Kynurenine-oxoglutarate transaminase 1 (KYAT1, aka CCBL1, KAT1) catalyzes the reaction of kynurenine (L-KYN) and pyruvate (PYR) to form 4-(2-aminophenyl)-2,4-dioxobutanoate (AP-DOBu) and alanine (L-Ala). The active form of KYAT1 is a homodimer with one molecule of pyridoxal phosphate (PXLP) bound to each monomer (Baran et al. 1994, Han et al. 2009, Rossi et al. 2004). The enzyme's cytosolic localization is inferred from recombinant protein overexpressed in transfected cells (Perry et al. 1995). The pH optimum observed for KYAT1 in vitro is 9.5 - 10.0, so its role in kynurenine metabolism in vivo is not clear (Baran et al. 1994).
Biochemical studies of KYAT1 activity in vitro (e.g. Baren et al. 1994) invariably measure kynurenic acid as the reaction product, not AP-DOBu, the product to be expected from transamination of kynurenine. The condensation of AP-DOBu and elimination of a water molecule to form kynurenic acid has not been demonstrated directly. As noted by Miller et al. (1953) discussing their characterization of a bacterial form of the enzyme, "The keto acid assumed to be formed prior to ring closure in the conversion of kynurenine to kynurenic acid has not yet been detected. In principle, such detection should be possible, since it is sufficiently stable to have been synthesized. It also remains to be established whether ring closure is spontaneous, enzymatic, or both.

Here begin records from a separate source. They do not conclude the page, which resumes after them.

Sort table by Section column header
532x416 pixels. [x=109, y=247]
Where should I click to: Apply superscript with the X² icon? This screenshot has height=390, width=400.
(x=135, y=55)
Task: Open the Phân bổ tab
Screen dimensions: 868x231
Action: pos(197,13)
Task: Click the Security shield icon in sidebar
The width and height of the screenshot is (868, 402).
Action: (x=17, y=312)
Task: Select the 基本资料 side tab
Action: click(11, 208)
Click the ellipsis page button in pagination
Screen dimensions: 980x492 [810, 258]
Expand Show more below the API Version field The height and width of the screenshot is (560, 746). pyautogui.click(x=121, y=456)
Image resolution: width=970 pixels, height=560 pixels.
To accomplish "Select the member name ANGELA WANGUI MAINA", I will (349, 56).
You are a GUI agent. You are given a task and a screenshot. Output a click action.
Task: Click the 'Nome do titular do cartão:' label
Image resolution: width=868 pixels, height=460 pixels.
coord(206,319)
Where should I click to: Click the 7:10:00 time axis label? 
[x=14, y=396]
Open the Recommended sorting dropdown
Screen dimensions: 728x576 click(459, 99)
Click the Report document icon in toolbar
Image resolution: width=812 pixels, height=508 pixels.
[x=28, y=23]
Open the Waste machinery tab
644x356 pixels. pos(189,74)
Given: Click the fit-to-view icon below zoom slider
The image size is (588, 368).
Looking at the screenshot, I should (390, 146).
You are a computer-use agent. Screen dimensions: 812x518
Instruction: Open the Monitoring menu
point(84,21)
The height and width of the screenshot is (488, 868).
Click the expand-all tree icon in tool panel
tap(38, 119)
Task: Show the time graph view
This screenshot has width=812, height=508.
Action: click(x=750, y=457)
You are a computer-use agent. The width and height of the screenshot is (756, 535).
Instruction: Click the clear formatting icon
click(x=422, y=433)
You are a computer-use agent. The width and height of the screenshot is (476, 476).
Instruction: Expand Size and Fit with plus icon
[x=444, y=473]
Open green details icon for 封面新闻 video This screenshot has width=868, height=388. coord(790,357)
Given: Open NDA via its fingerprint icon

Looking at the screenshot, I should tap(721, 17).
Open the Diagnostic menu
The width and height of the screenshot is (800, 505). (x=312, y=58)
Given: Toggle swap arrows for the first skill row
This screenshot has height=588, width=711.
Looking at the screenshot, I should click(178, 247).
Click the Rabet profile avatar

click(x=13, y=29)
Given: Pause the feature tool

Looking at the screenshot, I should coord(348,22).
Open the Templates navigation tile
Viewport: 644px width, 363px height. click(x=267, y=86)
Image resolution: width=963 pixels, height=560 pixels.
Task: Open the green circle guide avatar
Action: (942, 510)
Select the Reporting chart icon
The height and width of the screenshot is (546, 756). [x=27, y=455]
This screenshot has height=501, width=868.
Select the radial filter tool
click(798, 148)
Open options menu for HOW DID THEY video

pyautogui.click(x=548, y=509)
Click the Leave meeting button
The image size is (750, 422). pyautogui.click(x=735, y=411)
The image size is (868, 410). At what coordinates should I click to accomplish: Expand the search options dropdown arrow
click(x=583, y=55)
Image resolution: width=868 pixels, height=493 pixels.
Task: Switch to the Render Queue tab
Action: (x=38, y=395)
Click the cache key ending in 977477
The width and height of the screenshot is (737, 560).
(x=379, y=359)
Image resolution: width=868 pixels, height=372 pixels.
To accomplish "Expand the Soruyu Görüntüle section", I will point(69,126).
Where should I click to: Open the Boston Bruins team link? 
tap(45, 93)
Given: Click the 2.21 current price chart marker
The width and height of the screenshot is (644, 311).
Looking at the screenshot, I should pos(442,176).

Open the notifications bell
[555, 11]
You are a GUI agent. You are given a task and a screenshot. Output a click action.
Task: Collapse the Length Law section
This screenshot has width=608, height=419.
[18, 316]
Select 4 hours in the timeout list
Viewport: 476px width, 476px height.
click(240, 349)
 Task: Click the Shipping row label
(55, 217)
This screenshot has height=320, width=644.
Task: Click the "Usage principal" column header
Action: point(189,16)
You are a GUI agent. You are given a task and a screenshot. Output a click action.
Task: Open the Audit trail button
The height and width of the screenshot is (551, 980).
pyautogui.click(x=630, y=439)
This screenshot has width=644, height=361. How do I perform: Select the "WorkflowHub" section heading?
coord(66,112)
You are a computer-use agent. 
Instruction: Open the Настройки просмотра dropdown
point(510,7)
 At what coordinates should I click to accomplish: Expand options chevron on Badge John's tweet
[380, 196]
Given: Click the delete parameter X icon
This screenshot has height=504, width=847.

The formation of kynurenic acid from L-kynurenine by the L-amino acid oxidase of Neurospora suggests, however, that ring closure can be spontaneous, unless the somewhat improbable assumption is made that Neurospora filtrate contained the ring-closing enzyme."
The alpha keto acids indole-3-propionic acid (I3PROPA) and indole-3-lactic acid (I3LACT) are potent inhibitors of KYAT1 (Han et al. 2009).